▶ Task item: All lines from the one containing "Task: Open Gestionar vínculos" through the last line below must be duplicated exactly, with nothing outside that span.

━━━

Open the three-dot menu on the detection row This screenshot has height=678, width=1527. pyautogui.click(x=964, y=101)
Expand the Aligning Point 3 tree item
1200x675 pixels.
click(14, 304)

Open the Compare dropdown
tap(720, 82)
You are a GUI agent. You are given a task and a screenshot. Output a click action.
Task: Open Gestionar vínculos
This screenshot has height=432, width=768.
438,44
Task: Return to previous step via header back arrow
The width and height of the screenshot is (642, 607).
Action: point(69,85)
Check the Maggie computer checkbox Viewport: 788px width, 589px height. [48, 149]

━━━

▶ Exercise answer:
Task: Open Gestionar vínculos
This screenshot has height=432, width=768.
438,44
Task: Return to previous step via header back arrow
The width and height of the screenshot is (642, 607).
Action: point(69,85)
Check the Maggie computer checkbox Viewport: 788px width, 589px height. [48, 149]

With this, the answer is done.